La barista-schiava: costretta a dormire su un divano in cucina e sorvegliata con una telecamera

Oltre alla palese violazione delle norme su orari e ferie, la vittima non veniva pagata: al lavoro per 18 ore al giorno senza stipendio
CHIETI. C’è un occhio elettronico che la fissa. È una presenza costante, inesorabile. La riprende sempre, anche quando crede di essere sola, nell’unico luogo che dovrebbe essere il suo rifugio, il suo spazio minimo di intimità. La riprende mentre cerca riposo, mentre si cambia, mentre consuma un pasto frugale, mentre combatte la stanchezza di una giornata infinita. La telecamera è installata in un piccolo locale cucina, lo stesso dove, al posto di un letto, c’è il divano su cui è costretta a dormire ogni notte.

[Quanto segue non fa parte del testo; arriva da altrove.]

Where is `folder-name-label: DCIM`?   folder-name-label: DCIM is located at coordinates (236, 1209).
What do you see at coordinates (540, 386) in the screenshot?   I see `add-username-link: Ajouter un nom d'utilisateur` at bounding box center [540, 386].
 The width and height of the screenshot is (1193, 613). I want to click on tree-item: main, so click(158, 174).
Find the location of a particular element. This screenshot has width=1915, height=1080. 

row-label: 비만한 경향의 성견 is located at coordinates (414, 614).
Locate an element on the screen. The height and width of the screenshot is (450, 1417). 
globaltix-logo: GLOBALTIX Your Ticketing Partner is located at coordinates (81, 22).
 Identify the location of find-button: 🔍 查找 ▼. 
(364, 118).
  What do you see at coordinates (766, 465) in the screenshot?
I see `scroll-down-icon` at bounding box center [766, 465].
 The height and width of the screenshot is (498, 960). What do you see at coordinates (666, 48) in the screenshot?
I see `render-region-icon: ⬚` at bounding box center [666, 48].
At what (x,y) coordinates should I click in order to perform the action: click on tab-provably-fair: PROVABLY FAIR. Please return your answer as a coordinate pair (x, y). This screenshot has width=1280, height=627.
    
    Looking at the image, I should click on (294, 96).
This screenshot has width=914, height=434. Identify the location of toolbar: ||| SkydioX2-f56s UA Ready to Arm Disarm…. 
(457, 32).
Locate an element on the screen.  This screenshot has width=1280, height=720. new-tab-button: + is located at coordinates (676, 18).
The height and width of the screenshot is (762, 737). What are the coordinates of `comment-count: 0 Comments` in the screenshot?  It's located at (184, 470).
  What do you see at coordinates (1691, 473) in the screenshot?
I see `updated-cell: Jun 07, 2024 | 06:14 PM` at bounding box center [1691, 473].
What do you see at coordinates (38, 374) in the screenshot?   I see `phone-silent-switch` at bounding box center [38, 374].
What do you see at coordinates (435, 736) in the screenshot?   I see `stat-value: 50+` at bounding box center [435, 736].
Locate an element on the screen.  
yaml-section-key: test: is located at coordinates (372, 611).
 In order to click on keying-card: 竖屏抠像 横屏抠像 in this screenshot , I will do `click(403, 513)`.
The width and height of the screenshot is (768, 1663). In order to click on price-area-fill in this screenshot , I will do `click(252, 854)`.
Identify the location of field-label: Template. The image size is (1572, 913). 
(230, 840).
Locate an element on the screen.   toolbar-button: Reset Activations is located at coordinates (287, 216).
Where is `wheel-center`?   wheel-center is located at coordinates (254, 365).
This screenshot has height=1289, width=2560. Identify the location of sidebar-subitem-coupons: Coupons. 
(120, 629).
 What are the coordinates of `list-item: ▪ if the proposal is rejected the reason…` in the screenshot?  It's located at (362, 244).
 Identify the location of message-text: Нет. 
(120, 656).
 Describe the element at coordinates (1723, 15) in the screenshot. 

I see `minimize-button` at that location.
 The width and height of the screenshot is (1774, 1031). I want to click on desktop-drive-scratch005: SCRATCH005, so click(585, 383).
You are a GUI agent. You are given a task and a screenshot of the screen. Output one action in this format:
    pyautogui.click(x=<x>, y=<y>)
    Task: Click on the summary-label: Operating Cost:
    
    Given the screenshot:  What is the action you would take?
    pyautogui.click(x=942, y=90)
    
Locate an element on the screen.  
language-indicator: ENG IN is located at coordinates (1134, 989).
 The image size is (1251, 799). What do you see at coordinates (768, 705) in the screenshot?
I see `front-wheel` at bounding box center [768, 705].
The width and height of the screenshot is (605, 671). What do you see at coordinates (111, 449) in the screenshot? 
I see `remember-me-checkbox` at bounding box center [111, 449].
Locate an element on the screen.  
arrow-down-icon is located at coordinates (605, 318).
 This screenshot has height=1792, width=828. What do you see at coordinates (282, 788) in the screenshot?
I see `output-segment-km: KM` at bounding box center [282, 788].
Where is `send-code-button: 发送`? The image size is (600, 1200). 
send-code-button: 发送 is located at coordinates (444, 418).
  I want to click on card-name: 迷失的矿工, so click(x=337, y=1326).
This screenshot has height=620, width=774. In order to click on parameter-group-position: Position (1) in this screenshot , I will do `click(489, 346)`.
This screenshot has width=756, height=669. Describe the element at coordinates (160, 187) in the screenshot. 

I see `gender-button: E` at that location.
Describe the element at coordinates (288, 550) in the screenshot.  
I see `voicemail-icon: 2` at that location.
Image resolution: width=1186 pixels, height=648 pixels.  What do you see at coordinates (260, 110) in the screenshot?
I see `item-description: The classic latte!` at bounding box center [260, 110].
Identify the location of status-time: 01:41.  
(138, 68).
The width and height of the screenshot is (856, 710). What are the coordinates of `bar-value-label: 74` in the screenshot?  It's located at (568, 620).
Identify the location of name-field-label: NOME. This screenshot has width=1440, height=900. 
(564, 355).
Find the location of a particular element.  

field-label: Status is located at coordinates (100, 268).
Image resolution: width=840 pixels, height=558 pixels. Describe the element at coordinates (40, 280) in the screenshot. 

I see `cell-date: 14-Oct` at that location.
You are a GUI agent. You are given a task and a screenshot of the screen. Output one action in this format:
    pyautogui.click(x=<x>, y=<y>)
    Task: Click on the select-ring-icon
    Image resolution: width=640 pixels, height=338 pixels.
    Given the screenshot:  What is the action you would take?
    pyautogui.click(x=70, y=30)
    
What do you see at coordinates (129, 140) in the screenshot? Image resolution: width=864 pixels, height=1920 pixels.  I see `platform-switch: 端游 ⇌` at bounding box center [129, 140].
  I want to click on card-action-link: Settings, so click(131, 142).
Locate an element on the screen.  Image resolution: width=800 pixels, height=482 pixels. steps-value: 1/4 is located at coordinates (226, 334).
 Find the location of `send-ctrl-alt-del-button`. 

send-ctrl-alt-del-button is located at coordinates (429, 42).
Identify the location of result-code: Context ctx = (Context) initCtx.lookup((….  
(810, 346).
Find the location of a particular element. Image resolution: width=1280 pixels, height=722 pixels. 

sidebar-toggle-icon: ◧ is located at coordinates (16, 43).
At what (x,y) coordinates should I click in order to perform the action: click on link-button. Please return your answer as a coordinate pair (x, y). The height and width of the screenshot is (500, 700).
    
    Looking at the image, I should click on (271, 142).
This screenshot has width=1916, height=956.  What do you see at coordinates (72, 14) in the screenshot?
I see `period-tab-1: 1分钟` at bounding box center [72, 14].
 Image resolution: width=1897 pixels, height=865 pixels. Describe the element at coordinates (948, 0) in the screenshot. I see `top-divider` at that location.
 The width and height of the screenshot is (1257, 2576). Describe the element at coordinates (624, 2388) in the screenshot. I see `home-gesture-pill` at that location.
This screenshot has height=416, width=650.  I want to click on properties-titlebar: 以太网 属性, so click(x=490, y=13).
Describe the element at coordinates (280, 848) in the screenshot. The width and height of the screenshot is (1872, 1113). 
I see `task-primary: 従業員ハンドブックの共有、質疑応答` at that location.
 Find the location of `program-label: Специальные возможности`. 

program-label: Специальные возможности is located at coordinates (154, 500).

È una sorveglianza totale, ventiquattro ore su ventiquattro, che non finisce con il turno di lavoro, perché la sua vita, secondo l’accusa, non le appartiene più. Non è la scena di un reality show distopico, né la trama di un romanzo sulla paranoia tecnologica. È il cuore di un’inchiesta della procura distrettuale dell'Aquila che ha portato alla contestazione, per una donna di 43 anni, del reato più infamante e arcaico, un reato che si pensava relegato ai libri di storia: la riduzione e il mantenimento in schiavitù.